Carlota se quita las botas de agua, el impermeable y las orejeras y armada con su bote de gotas para los oídos se mete en el agua. Primero piensa que está muy fría, porque se le pone la carne de gallina hasta el cuello; luego piensa que nadar no es tan complicado y que hermana exageró cuando llegó llorando a casa el primer día de su clase de natación. Nadar es fácil. Las membranas que le han salido entre los dedos de los pies le ayudan a flotar y el frío se le pasa enseguida gracias al plumón que le despunta en los costados. Avanza hacia la luna y cuando llega ya no recuerda por qué tiene un gotero en la mano; ni siquiera recuerda para qué sirve una mano. El ala que termina de formarse es mucho más útil.

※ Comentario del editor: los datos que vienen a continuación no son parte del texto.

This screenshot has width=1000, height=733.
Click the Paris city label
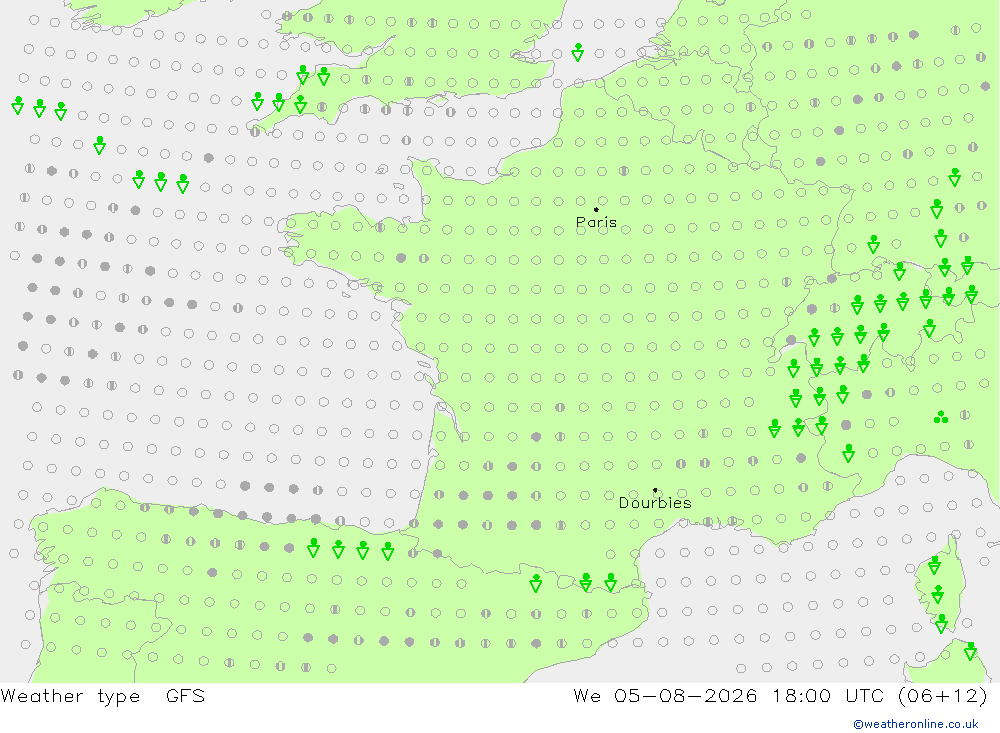[x=596, y=223]
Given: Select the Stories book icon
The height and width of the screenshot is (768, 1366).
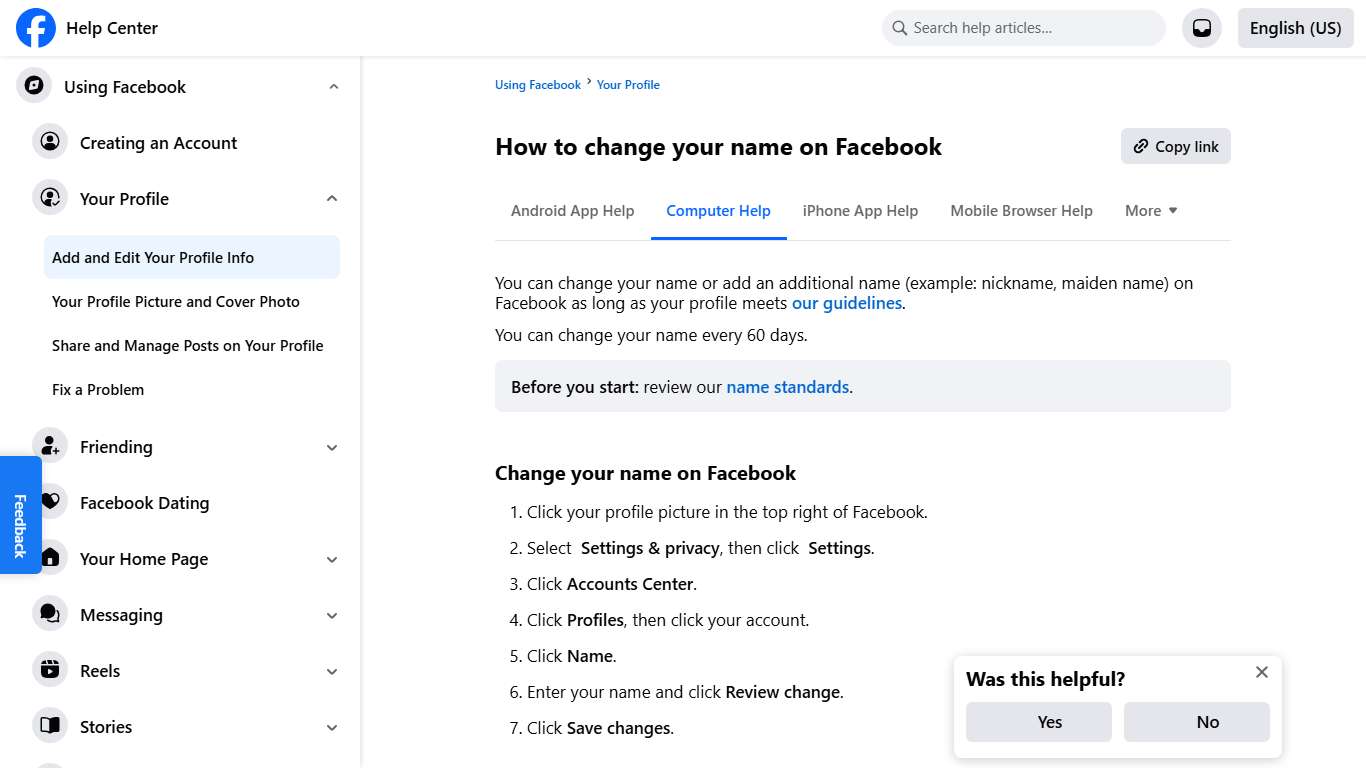Looking at the screenshot, I should point(50,726).
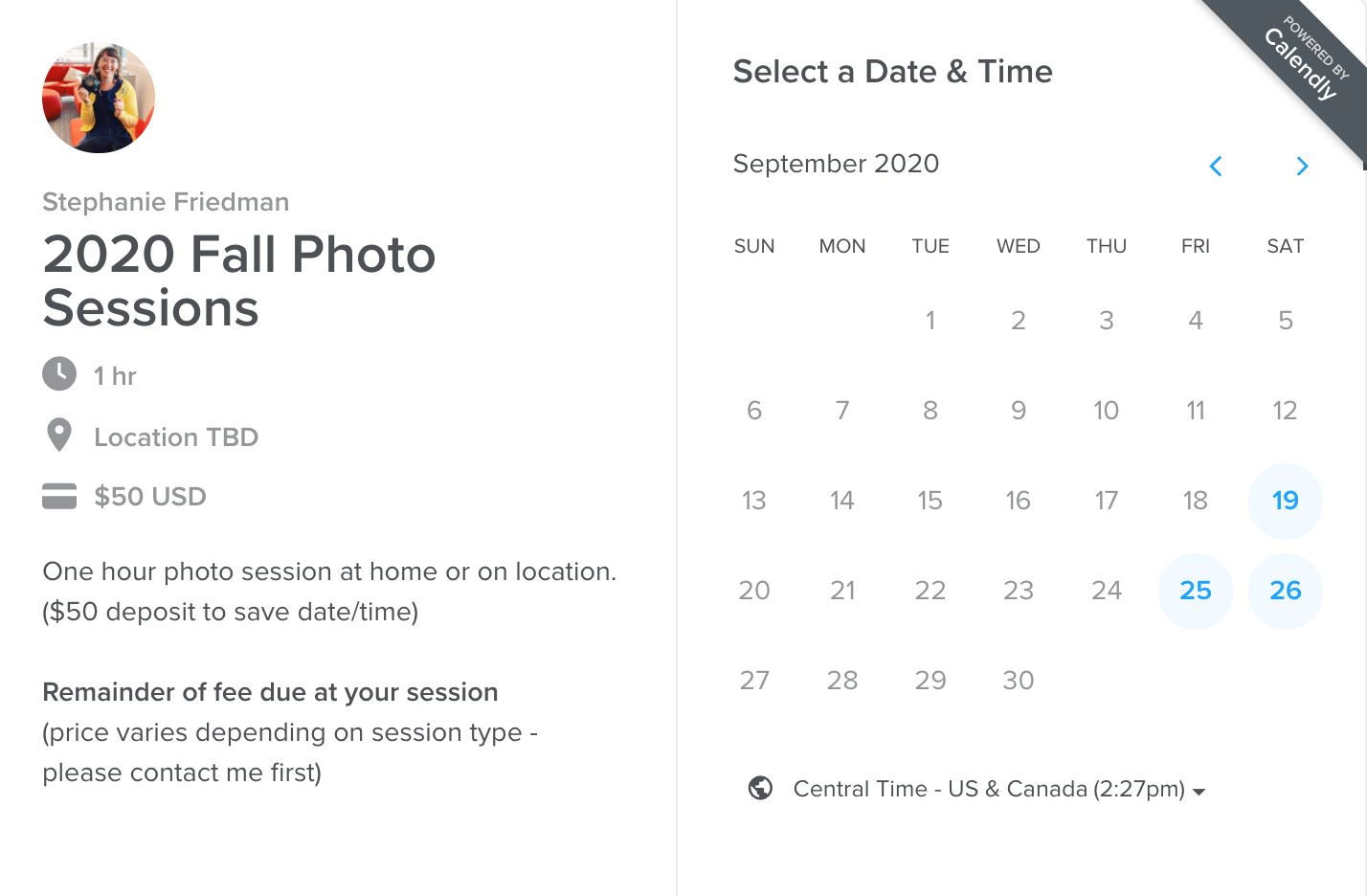Click the credit card payment icon
Screen dimensions: 1367x896
pos(59,496)
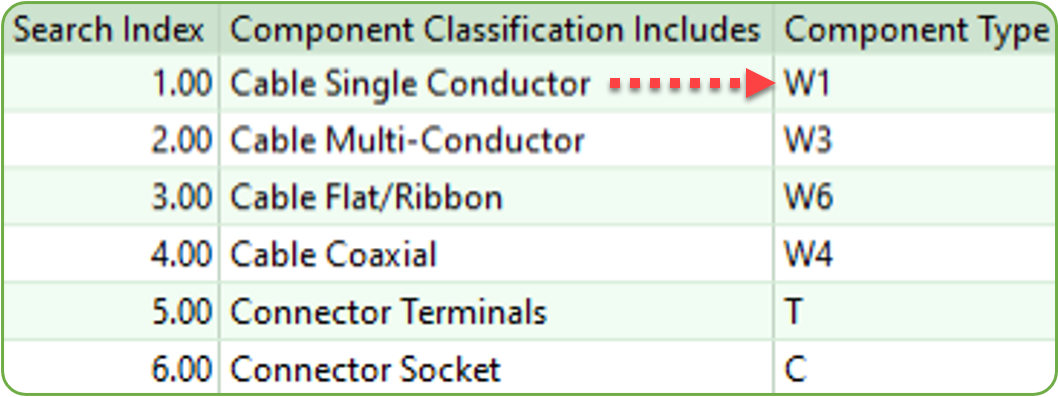
Task: Click the W3 component type cell
Action: [914, 141]
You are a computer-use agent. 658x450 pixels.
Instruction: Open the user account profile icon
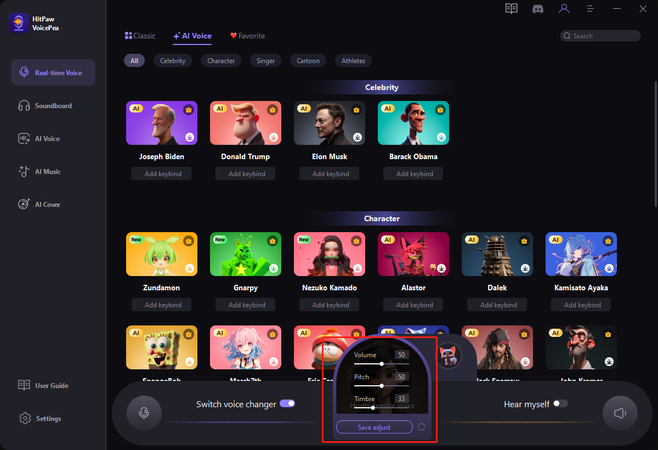click(564, 9)
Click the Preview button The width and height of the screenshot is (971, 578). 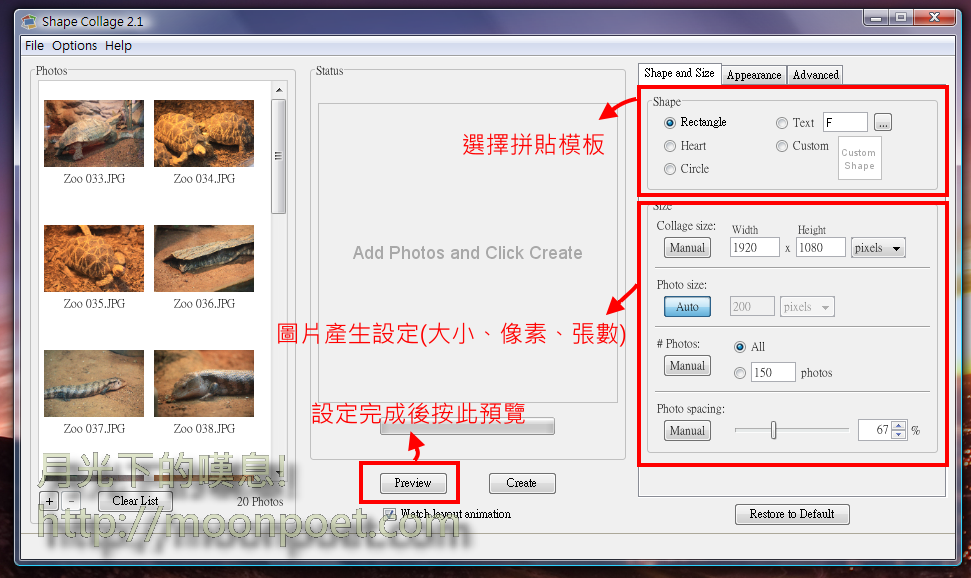coord(412,483)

Los patos del estanque despiertan y lanzan un coro de graznidos. El guardián de los patos, que duerme en una caseta junto al nogal, llega corriendo, descalzo y en pijama, con el pelo de punta.
—Ya, ya. ¿Se puede saber qué os pasa esta noche? —pasmado, contempla al patito tripón y satisfecho que patalea a la luz del la luz de la luna—¡Ay, no!— recoge del suelo las botas de agua las contempla con espanto—. No, no, no. Niños bobos. ¿No veis que nunca se deja coger?
Con la ayuda de una redecilla de mango largo, pesca a Carlota del estanque. Se la acerca a la punta de la nariz y le peina con cuidado las plumas de la cabeza.
—¡Qué desastre! —Carlota grazna—. Lo primero es darte de comer. Luego pensaremos el resto. ¿Qué te parecen unas lombrices gordas? ¿Y algo de pan seco?
Carlota se acurruca en la manaza de guardián de patos. Seguro que comer lombrices es asqueroso. No puede esperar a enseñárselo a su hermana.